For those who live with cerebral palsy, however, touch might look like patting the screen with the back of the hand, or dragging a palm or a fist. “When that happens, the screen picks up a big blobby area,” says the Detroit native, “and the system has no idea what to do with it.”

Yet.

Imagine a system that adapts to touch — whatever that might look like. Enter: Smart Touch, a software that would allow people with motor impairments to pick up a device and, with a simple calibration procedure, be able to use it without needing additional specialized technologies.

Think of it as the counterpart to automated speech recognition, where the device asks you to repeat a few phrases so it can pick up on your unique speech patterns. In Mott’s model, the device asks you to touch a crosshair so it can pick up on your unique touch patterns and adjust how it responds.

The project is a work in progress, constantly being tested and tuned by Mott and a small team of researchers including his advisor, Associate Professor Jacob Wobbrock, and it’s all guided by Mott’s participants, who give him real-life, real-time feedback.

Two years ago, at the start of the project, Mott lugged a table-sized touch-screen device into Provail, a local center that helps people with disabilities pursue the lives they want to live.

Smart Touch participant and DJ Ken Frye at KEXP
Smart Touch participant and DJ Ken Frye at KEXP

There, Mott worked to make Smart Touch a reality, beginning by asking volunteers to hit targets on the screen. One of them was Ken Frye, a DJ with cerebral palsy who’s been in the radio industry for over 40 years. Today, Frye hosts his own radio show using older technology, but he says being able to use a touch-screen device would make his job much easier and faster.

The stories of the participants varied, but each one was equally important to Mott’s research. “I had a wide range of participants, so I saw a wide range of strategies used to complete the tasks,” he says, stressing that this is why inclusive innovation — actually looping the software’s target population into the design process — is so important. “It was difficult to get an understanding of what ‘touch’ looks like.”
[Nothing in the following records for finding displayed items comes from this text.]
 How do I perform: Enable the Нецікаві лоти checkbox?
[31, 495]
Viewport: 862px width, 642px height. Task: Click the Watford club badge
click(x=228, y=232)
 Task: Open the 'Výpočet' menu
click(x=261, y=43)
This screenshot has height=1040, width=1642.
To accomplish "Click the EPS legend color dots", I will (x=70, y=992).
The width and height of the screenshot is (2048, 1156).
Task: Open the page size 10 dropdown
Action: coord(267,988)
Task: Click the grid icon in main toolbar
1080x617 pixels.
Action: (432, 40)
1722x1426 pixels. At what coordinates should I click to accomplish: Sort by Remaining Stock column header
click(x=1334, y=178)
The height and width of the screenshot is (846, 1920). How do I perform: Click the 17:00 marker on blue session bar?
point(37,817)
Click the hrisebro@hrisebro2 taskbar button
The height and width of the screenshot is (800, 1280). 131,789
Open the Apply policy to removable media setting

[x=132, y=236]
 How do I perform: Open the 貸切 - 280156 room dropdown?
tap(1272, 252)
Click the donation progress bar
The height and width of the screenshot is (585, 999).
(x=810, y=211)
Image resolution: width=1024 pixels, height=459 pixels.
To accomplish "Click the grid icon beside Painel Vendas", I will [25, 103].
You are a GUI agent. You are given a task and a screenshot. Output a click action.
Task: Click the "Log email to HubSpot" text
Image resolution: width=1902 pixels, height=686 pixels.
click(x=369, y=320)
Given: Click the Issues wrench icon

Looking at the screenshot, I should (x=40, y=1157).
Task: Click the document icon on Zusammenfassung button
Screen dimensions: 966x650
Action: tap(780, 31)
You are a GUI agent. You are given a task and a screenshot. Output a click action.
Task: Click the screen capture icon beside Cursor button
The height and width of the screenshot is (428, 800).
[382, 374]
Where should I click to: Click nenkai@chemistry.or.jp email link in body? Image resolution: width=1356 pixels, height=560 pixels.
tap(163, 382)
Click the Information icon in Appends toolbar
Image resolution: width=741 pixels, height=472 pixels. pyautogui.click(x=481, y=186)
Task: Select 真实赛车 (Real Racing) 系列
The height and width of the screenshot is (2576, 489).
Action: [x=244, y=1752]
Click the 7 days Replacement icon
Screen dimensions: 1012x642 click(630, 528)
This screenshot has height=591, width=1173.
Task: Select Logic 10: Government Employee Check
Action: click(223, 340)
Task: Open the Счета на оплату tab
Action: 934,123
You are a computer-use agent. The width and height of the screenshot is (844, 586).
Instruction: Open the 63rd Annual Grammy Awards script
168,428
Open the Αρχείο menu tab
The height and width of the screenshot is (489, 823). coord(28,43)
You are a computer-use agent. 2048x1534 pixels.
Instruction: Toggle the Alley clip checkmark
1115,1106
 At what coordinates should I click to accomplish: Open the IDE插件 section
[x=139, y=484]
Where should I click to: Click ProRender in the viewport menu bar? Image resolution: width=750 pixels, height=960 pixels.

Mott says people used the software in ways he couldn’t have predicted, which resulted in a lot of trial and error. But failure is part of the learning process, and as he creates newer versions of Smart Touch over the next few years, the iterations will only get better.

Martez Mott and Ken Frye work on Smart Touch at Provail
Martez Mott and Ken Frye work on Smart Touch at Provail

“The hope is that you could buy a device, turn on an accessibility setting, and then go through a calibration procedure for better touch performance so you can use your phone or tablet however you like,” says Mott, who’s slated to wrap up his dissertation by 2019.

Rolling it into the market is a few years away, but Mott has a vision, starting with buy-in from the tech industry. “I would love to see every touch-enabled device — public or private — be accessible, with this technology integrated into every operating system, quietly running in the background. I want to see a check-out kiosk at the grocery store embedded with intelligence that can infer people’s behaviors based on their unique touch,” he says. “We can do it.”